▶ **Records to use**:

** Start **

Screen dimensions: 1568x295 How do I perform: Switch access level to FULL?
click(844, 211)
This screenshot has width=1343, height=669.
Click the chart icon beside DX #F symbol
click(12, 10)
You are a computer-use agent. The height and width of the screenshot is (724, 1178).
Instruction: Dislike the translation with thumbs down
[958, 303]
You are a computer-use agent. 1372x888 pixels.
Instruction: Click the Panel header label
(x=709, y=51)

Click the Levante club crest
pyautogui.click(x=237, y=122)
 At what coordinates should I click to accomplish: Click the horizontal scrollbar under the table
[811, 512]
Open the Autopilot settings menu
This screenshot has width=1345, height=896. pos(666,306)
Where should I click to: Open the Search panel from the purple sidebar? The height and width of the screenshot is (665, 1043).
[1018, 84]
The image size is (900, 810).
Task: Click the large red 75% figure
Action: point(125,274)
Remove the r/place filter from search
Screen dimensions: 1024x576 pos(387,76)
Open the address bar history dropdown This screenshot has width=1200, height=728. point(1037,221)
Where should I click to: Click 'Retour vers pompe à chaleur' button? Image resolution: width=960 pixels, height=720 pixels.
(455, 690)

** End **

▶ **Description of the task**: Pull out each line above that contains the word "Open", copying it in full.

▶ **Answer for this exercise**:
Open the Autopilot settings menu
Where should I click to: Open the Search panel from the purple sidebar? The height and width of the screenshot is (665, 1043).
Open the address bar history dropdown This screenshot has width=1200, height=728. point(1037,221)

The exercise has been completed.